Énoncé:
Transforme en liste numérotée tout ce qui va du début des entrées ci-dessous jusqu'à la ligne contenant « What are the », celle-ci comprise. Laisse de côté les lignes vides.

Entrées présentées:
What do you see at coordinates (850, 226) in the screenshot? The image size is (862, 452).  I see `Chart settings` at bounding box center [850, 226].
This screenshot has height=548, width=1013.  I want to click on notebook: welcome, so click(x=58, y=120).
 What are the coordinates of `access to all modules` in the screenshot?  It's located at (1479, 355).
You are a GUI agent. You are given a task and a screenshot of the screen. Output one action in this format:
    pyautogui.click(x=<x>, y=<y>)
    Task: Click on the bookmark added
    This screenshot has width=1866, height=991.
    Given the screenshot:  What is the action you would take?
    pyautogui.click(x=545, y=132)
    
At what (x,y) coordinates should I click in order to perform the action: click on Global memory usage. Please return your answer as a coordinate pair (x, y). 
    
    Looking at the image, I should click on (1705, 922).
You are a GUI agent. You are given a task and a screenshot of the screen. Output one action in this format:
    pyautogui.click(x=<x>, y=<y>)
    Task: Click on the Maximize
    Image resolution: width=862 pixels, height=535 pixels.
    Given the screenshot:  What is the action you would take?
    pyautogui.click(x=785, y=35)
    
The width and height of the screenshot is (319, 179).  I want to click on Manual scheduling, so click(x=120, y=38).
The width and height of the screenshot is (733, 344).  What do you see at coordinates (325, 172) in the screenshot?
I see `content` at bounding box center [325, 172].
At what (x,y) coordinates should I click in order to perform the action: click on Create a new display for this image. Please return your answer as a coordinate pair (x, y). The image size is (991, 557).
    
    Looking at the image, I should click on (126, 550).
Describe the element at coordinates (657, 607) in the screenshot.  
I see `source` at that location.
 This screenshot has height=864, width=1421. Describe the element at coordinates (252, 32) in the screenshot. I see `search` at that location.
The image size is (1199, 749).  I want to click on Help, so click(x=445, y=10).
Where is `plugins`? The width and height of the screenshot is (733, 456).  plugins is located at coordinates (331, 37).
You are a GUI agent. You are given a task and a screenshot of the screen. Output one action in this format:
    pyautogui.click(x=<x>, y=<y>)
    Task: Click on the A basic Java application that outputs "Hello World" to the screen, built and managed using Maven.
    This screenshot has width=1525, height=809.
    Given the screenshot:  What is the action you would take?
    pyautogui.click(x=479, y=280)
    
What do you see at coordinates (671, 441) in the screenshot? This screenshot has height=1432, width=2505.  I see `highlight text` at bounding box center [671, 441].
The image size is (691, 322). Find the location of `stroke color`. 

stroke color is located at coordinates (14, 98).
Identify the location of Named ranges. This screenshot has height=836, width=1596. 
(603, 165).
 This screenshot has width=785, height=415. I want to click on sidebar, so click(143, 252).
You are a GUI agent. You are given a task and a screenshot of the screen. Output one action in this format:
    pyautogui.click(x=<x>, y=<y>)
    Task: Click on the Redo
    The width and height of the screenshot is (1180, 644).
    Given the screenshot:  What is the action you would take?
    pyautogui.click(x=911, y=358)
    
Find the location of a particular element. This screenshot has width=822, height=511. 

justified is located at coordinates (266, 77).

Corrigé:
1. What do you see at coordinates (850, 226) in the screenshot? The image size is (862, 452).  I see `Chart settings` at bounding box center [850, 226].
2. This screenshot has height=548, width=1013.  I want to click on notebook: welcome, so click(x=58, y=120).
3.  What are the coordinates of `access to all modules` in the screenshot?  It's located at (1479, 355).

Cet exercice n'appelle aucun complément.